The authors of the Cell study also argue that the viral diversity present in the market suggests it was the site of the pandemic’s emergence. In particular, they say the presence of two SARS-CoV-2 lineages — known as A and B — circulating in the market suggests that the virus jumped twice from animals to people. The researchers conclude that, although it is possible that infected humans brought the virus to the market on two separate occasions, that is a much less likely scenario than the virus jumping twice from animals, especially since their analysis suggests that very few people would have been infected at that point and it is unlikely that one person seeded both lineages. “It really just fits this ongoing infection in animal populations that spilled over multiple times to people,” says Gronvall.

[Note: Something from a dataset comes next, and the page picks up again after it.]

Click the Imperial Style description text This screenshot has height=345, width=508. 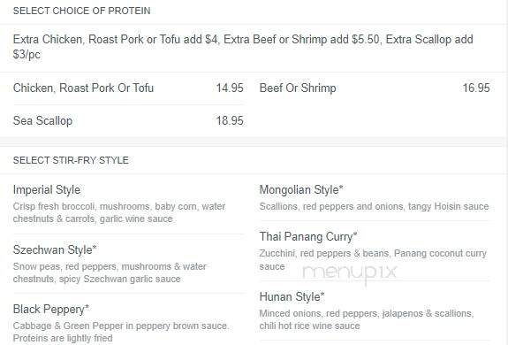tap(119, 212)
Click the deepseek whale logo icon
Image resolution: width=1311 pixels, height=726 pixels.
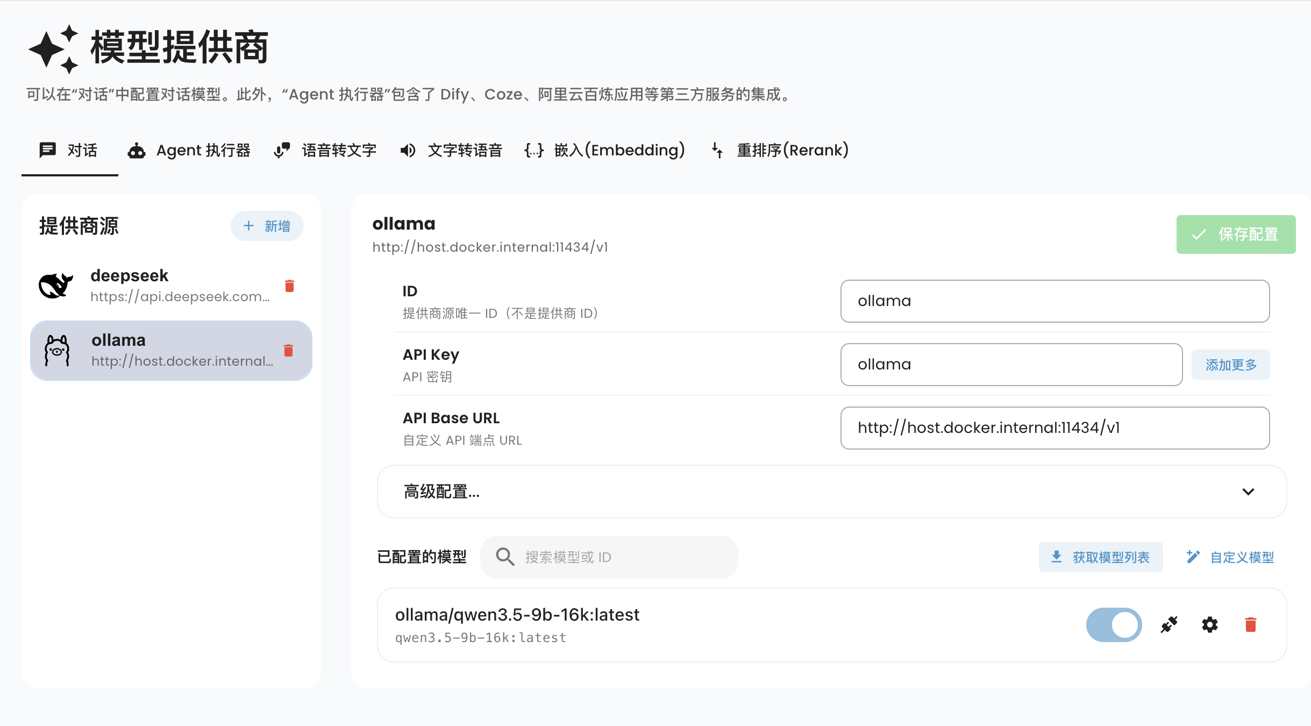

Nature’s news team reached out to the authors of the Nature paper, asking them about the results and conclusions of the latest study, but did not receive a reply before deadline.
The latest study also suggests that the raccoon dogs at the Huanan market were probably more closely related to wild raccoon dogs collected at other markets in the same province, and not as closely related to farmed animals found in northern Chinese provinces, suggesting they could have originated from central or southern China. The closest-known relatives of SARS-CoV-2 have been isolated from bats in southern China, Laos and other countries in southeast Asia.
The next step would be to follow some of these leads by studying animals in the wildlife trade, says study co-author Joshua Levy, an applied mathematician at the Scripps Research Institute in La Jolla, California. The paper provides actionable information about how to prevent future spillovers, he says, such as by tracking down stallholders and testing animals for viruses closely related to SARS-CoV-2, as well as conducting studies on the susceptibility of the wild mammals found at the market to SARS-CoV-2, and whether these animals can readily transmit the virus.
For Hughes, the findings demonstrate that the wildlife trade needs to be better regulated to minimize the risk of pathogen spread.